- [What this task involves]
Reproduce exactly, from the data that follows, the line with "Instruction: Click the search", the line with "Task: Increase loop", and every line that lies between them.

(Stored items from a collection)
_ _ _

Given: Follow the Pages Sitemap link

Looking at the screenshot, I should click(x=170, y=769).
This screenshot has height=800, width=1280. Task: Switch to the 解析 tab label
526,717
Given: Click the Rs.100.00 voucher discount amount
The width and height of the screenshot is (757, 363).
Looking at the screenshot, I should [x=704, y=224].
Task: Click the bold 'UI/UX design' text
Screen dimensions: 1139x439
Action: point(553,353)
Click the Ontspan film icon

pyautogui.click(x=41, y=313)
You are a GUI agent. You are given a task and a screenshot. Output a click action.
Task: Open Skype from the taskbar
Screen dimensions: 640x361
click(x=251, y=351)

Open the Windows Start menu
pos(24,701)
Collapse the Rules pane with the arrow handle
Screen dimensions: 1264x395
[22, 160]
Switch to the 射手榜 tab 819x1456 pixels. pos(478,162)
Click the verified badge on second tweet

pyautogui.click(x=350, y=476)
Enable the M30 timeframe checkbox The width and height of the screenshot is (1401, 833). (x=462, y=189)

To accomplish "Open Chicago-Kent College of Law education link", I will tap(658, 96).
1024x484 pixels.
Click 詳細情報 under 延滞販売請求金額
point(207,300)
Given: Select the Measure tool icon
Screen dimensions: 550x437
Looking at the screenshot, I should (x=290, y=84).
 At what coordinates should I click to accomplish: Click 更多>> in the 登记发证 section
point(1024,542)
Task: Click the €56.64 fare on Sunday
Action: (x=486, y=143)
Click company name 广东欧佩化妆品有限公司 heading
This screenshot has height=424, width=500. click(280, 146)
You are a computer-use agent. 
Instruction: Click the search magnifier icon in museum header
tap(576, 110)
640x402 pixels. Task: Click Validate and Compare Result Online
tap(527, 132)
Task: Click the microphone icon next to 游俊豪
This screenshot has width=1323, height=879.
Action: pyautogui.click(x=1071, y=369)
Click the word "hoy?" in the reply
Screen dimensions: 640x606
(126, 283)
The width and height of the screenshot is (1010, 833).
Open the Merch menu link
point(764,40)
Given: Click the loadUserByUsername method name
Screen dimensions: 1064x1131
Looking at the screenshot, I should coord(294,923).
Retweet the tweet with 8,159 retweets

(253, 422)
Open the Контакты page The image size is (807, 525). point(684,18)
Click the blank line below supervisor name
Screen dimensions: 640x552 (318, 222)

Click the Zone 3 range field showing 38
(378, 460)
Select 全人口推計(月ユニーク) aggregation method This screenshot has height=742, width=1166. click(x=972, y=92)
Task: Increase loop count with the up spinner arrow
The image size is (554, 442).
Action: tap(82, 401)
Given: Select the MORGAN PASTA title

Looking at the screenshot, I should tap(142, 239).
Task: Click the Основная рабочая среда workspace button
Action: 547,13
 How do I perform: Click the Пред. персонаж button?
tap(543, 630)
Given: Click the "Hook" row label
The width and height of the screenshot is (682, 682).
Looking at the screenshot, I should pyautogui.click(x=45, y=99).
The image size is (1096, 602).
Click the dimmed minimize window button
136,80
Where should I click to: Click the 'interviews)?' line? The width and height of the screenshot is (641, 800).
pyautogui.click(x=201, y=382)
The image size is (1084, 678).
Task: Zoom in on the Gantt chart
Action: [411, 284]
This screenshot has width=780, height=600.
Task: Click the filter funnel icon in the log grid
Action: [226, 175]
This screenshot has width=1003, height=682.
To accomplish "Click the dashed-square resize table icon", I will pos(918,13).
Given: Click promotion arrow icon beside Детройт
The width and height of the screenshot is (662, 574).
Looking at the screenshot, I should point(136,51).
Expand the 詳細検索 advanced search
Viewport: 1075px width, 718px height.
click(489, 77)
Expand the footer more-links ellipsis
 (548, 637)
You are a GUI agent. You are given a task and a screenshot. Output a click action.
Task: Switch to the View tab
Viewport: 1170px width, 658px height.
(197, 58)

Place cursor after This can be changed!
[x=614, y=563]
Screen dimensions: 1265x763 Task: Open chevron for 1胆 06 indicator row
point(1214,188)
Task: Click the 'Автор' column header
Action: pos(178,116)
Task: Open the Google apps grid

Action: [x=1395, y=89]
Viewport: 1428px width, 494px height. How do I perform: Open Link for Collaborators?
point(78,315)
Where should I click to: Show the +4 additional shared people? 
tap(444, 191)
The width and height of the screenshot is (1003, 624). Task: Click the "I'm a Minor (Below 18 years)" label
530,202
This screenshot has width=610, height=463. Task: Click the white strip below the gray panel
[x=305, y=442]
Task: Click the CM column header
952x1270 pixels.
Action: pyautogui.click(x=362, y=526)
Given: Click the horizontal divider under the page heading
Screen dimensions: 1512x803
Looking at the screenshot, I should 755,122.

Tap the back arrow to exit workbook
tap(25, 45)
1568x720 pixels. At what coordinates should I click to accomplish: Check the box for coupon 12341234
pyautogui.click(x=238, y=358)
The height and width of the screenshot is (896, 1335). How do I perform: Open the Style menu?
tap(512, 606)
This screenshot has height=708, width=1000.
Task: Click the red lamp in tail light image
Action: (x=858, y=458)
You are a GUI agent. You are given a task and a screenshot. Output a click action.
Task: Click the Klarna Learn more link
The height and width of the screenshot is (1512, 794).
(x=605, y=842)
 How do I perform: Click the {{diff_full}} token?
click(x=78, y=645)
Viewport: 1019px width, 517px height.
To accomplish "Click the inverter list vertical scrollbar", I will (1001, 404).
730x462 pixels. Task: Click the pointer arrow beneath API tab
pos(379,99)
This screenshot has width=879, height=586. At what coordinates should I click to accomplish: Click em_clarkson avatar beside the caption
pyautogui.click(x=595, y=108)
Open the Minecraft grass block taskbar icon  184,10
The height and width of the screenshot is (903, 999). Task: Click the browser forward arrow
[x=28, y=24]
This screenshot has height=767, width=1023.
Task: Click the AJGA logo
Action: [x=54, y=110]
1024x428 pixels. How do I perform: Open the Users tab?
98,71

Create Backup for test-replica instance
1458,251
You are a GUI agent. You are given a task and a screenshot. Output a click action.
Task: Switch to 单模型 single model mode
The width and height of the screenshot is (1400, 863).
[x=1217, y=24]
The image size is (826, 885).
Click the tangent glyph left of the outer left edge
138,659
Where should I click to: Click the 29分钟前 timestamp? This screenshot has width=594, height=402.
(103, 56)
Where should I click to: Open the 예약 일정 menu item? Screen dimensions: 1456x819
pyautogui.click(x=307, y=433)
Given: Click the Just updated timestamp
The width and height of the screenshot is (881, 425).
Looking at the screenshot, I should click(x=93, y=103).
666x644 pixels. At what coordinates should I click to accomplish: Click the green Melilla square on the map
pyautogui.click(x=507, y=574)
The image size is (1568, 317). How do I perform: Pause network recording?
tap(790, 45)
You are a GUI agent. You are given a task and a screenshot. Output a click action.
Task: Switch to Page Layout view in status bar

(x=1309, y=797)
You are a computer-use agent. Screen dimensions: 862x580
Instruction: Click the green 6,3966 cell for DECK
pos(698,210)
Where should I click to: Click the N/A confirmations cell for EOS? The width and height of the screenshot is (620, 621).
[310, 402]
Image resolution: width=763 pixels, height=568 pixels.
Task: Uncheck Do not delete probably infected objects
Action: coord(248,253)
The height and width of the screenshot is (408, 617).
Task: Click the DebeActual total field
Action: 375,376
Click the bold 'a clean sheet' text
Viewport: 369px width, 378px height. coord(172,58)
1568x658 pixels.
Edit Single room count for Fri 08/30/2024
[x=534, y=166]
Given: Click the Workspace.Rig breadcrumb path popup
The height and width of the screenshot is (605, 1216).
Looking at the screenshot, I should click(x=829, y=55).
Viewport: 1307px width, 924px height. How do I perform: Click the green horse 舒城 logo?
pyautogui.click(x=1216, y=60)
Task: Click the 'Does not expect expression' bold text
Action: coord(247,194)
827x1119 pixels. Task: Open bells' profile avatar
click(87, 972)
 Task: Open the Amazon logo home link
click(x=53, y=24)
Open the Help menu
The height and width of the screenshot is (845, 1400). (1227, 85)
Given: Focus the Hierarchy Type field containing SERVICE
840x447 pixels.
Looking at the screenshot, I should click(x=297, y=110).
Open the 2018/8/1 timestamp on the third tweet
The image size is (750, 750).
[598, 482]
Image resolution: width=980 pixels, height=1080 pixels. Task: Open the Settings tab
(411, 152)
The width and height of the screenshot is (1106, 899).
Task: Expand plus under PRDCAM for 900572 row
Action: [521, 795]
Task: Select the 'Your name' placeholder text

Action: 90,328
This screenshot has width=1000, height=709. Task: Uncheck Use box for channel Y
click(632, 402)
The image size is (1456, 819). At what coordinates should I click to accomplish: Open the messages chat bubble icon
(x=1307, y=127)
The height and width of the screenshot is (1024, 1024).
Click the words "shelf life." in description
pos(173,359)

_ _ _

- [Finished task]
Instruction: Click the search magnifier icon in museum header
tap(576, 110)
640x402 pixels. Task: Click Validate and Compare Result Online
tap(527, 132)
Task: Click the microphone icon next to 游俊豪
This screenshot has width=1323, height=879.
Action: pyautogui.click(x=1071, y=369)
Click the word "hoy?" in the reply
Screen dimensions: 640x606
(126, 283)
The width and height of the screenshot is (1010, 833).
Open the Merch menu link
point(764,40)
Given: Click the loadUserByUsername method name
Screen dimensions: 1064x1131
Looking at the screenshot, I should coord(294,923).
Retweet the tweet with 8,159 retweets

(253, 422)
Open the Контакты page The image size is (807, 525). point(684,18)
Click the blank line below supervisor name
Screen dimensions: 640x552 (318, 222)

Click the Zone 3 range field showing 38
(378, 460)
Select 全人口推計(月ユニーク) aggregation method This screenshot has height=742, width=1166. click(x=972, y=92)
Task: Increase loop count with the up spinner arrow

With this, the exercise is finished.